- TASK DESCRIPTION:
All lines containing the string "agent" must be copied from the entries.

--- SOURCE DATA Enclosed Below ---

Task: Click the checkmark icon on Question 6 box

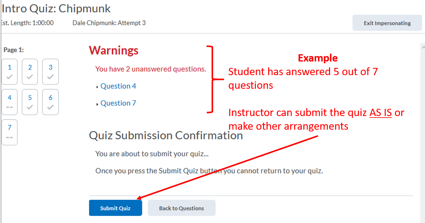Action: click(50, 108)
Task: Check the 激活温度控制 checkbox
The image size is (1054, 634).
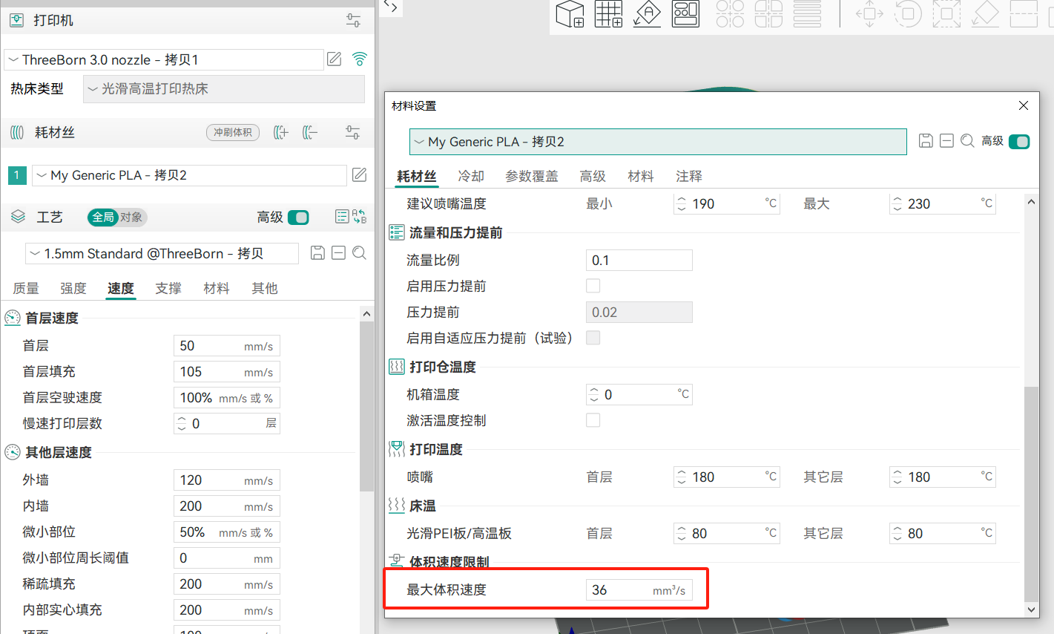Action: tap(593, 420)
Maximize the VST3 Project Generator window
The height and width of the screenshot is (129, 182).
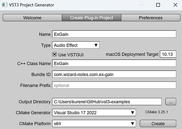pyautogui.click(x=158, y=5)
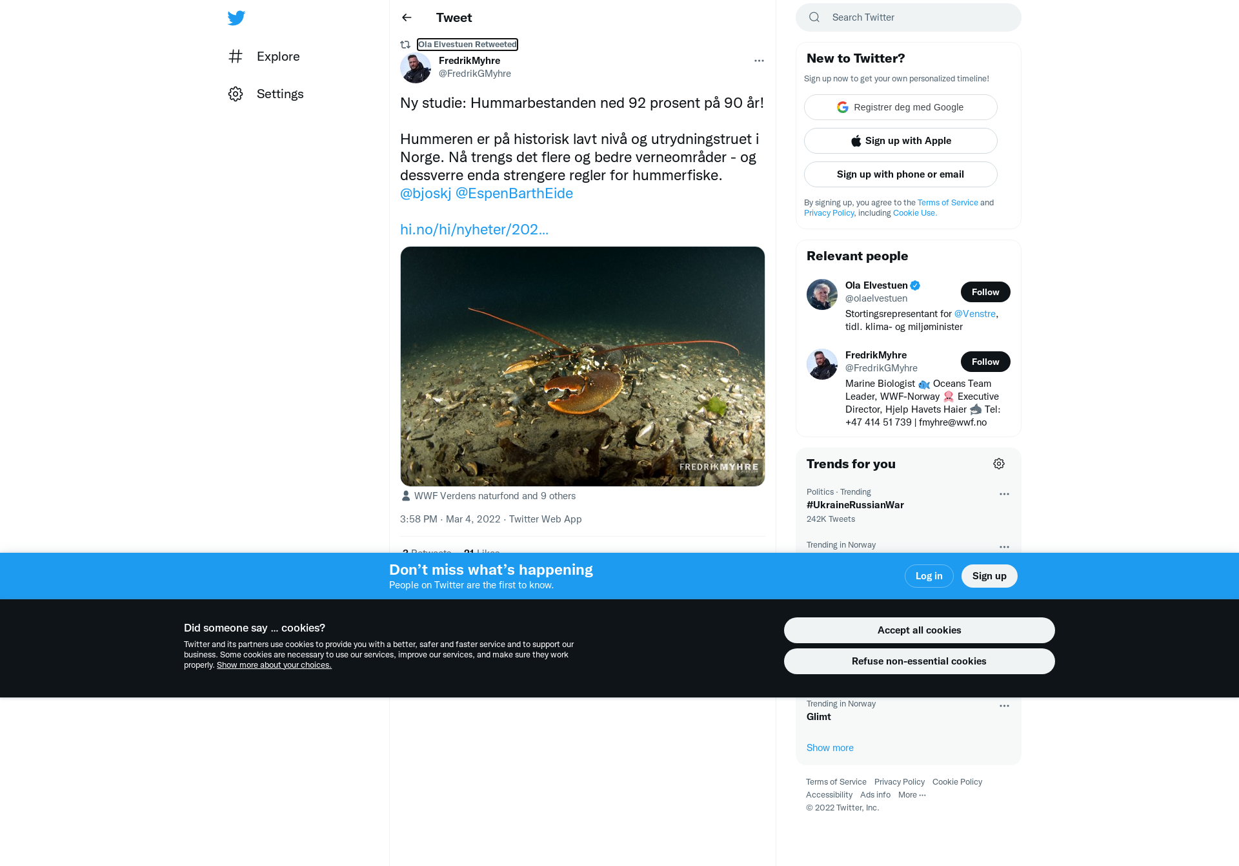Image resolution: width=1239 pixels, height=866 pixels.
Task: Expand options for the Glimt trend
Action: pyautogui.click(x=1004, y=706)
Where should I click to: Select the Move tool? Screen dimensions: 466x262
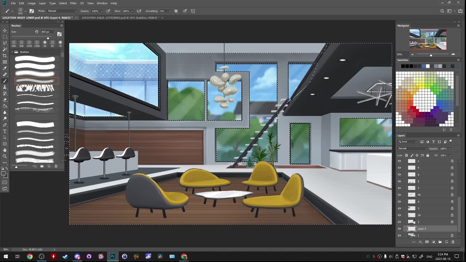coord(5,31)
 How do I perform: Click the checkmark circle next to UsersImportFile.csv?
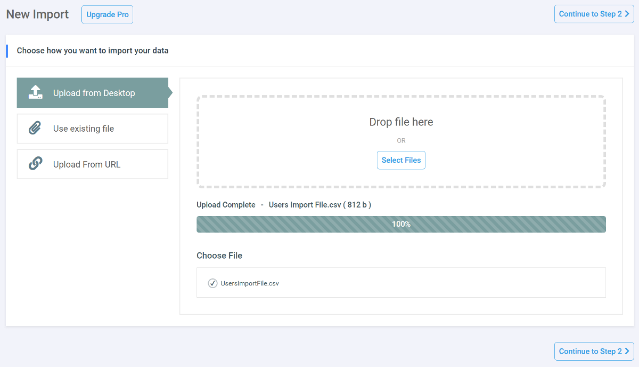point(212,283)
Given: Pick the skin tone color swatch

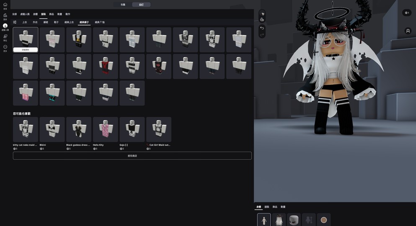Looking at the screenshot, I should [x=324, y=220].
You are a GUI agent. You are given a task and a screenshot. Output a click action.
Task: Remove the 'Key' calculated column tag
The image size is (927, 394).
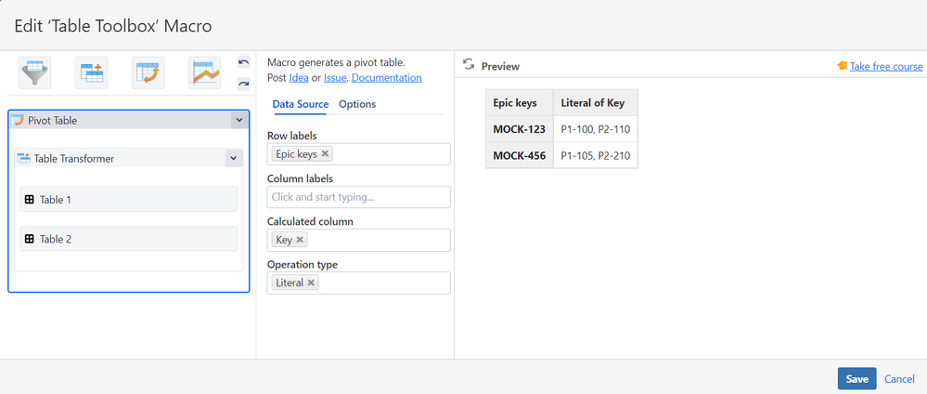300,240
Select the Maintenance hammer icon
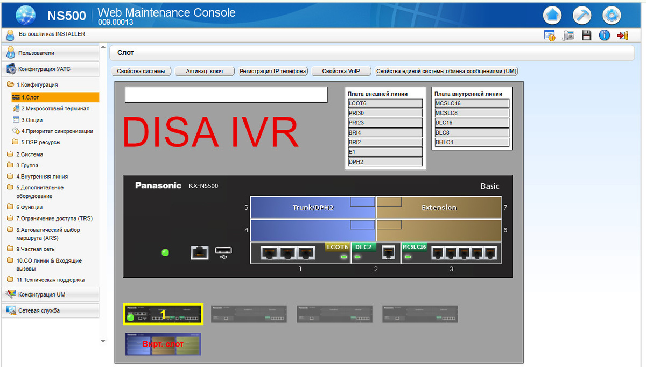This screenshot has width=646, height=367. point(582,15)
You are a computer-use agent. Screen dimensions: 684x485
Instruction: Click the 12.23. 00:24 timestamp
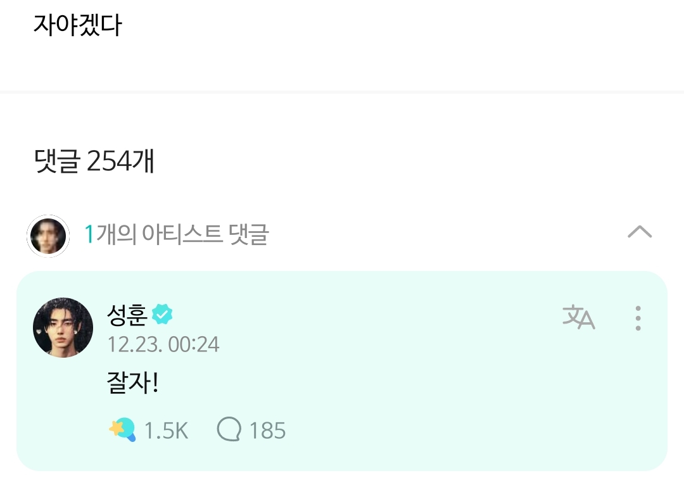pyautogui.click(x=163, y=344)

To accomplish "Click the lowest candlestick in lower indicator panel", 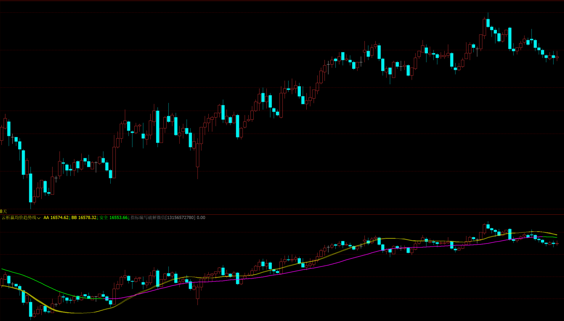I will 30,309.
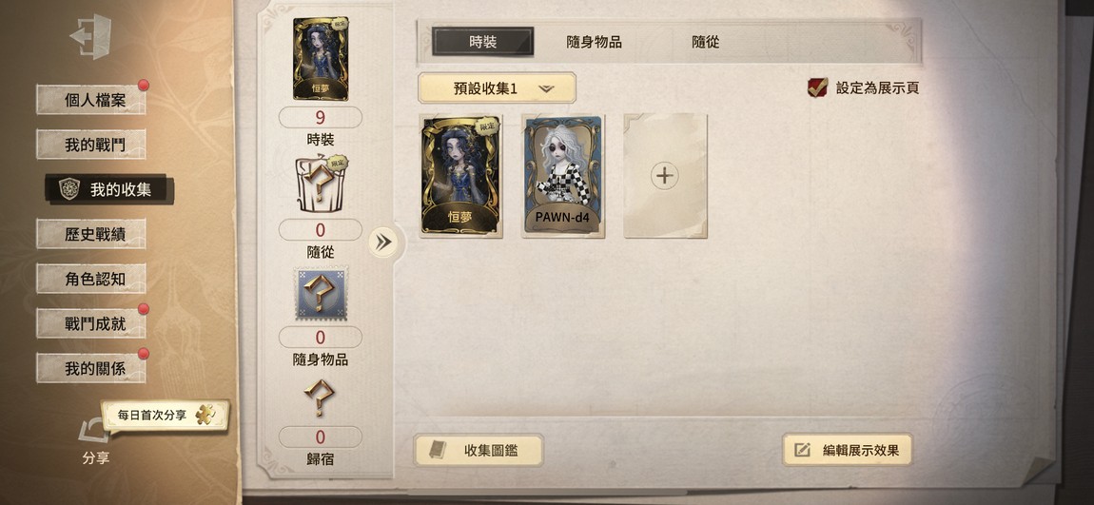The width and height of the screenshot is (1094, 505).
Task: Open 收集圖鑑 collection book
Action: (x=479, y=451)
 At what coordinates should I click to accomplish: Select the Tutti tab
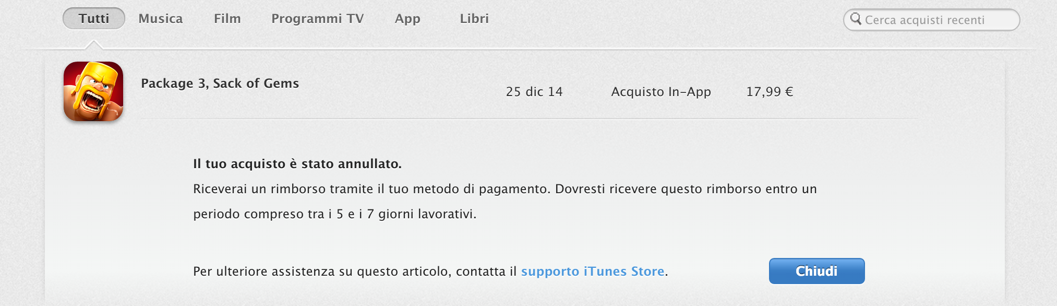tap(94, 19)
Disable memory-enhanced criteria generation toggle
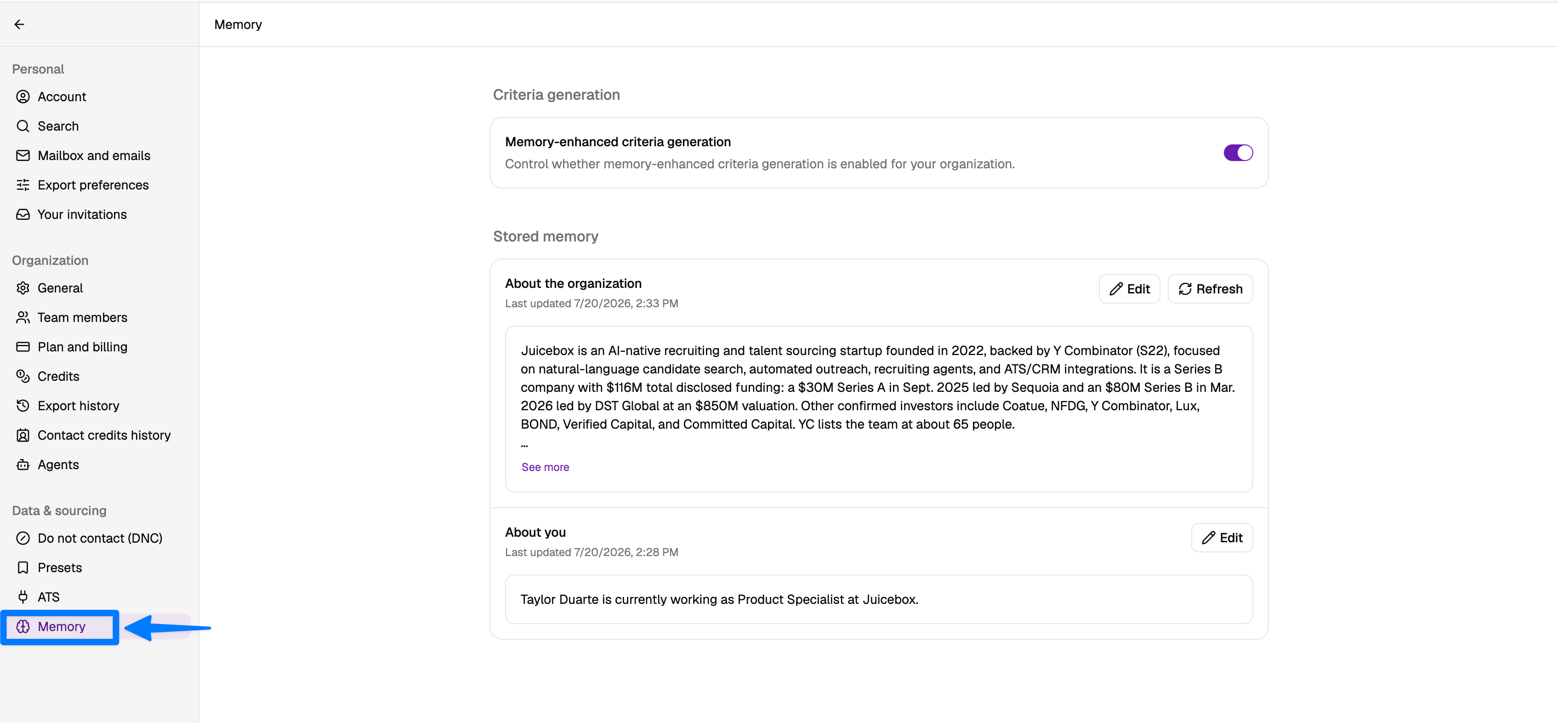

--- End of Enclosed SOURCE DATA ---

- EXERCISE RESULT:
You are a GUI agent. You are given a task and a screenshot. Output a click action.
You are a computer-use agent. Screen dimensions: 684x485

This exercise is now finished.